Dienstag, 27. November 2012

Was ist nur mit den Burschenschaften los?




Die Burschenschaften, einst Initiatoren und Katalysatoren der Freiheitsbewegung in Deutschland sind dabei sich zu spalten, in Deutsch-National und in gemäßigte Burschenschaften. Deutsch –National hat irgendwie seit den Zeiten des Nationalsozialismus einen schalen Beigeschmack.

Die Anzeichen für die Trennung waren abzusehen, nachdem einige Burschenschaften für ausländische und migrantische Studenten einen sogenannten "Ariernachweis" verlangten.
Kommt das alles nicht bekannt vor? Hatten wir solche Maßnahmen nicht erst? Das liegt gerade mal ein dreiviertel Jahrhundert zurück.
Burschenschaftler hatten immer den Beigeschmack der Exoten, wenn sie ihre Feste, besser ihre Saufgelage organisierten, die schlagenden Verbindungen, die stolz ihre Gesichtsverletzungen als Mutprobe präsentierten oder allein durch ihr Auftreten mit den bunten Studentenmützen und den Schärpen.

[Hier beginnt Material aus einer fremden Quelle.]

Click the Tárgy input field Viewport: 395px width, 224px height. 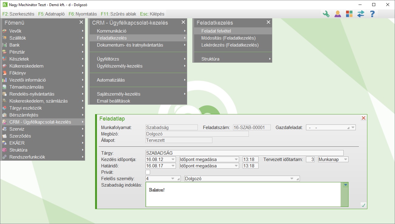[244, 153]
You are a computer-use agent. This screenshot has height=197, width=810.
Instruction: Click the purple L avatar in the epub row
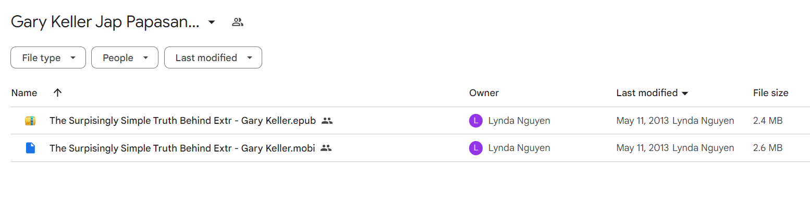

Aber immer waren sie politisch aktiv.

Die Burschenschaften einst Garanten und Bewahrer der Freiheit sind gerade dabei einen Rechtsruck zu machen, einen Ruck zurück in die Vergangenheit, aber Gott sei Dank nicht alle.

Vergessen sind die Zeiten in denen die korporierten Studenten als Freiwillige in den Freicorps gegen Napoleon kämpften, in der Völkerschlacht bei Leipzig, vergessen auch die Zeiten  des Wartburgfestes 1817, als alle einmütig des Thesenanschlags Luthers in Wittenberg und des Sieges über Napoleon 1813  gedachten.

Vergessen auch das Hambacherfest und die Revolution 1848, an denen Studenten beteiligt waren.
National zu denken ist in der heutigen Zeit vielleicht gar nicht so schlecht, angesichts einer bevorstehenden Weltwirtschaftskrise.Die USA tun das, England tut das und Frankreich tut das. Daran ist nichts Verwerfliches. Verwerflich sind nur die Handlungsweisen, die den Rechten oder Rechtsextremisten zuspielen, ihnen Freiräume gewähren. Wir müssen das im Auge behalten, nicht wie 1933.

Wir haben eine Verfassung, die es zu schützen gilt, vor allen, die unseren freiheitlich demokratischen Rechtsstaat bedrohen.
Dieses bisschen Freiheit war das, wofür Studenten und nicht nur Studenten ihr Leben gaben. Dieses bisschen Freiheit ist das, was es zu bewahren gilt.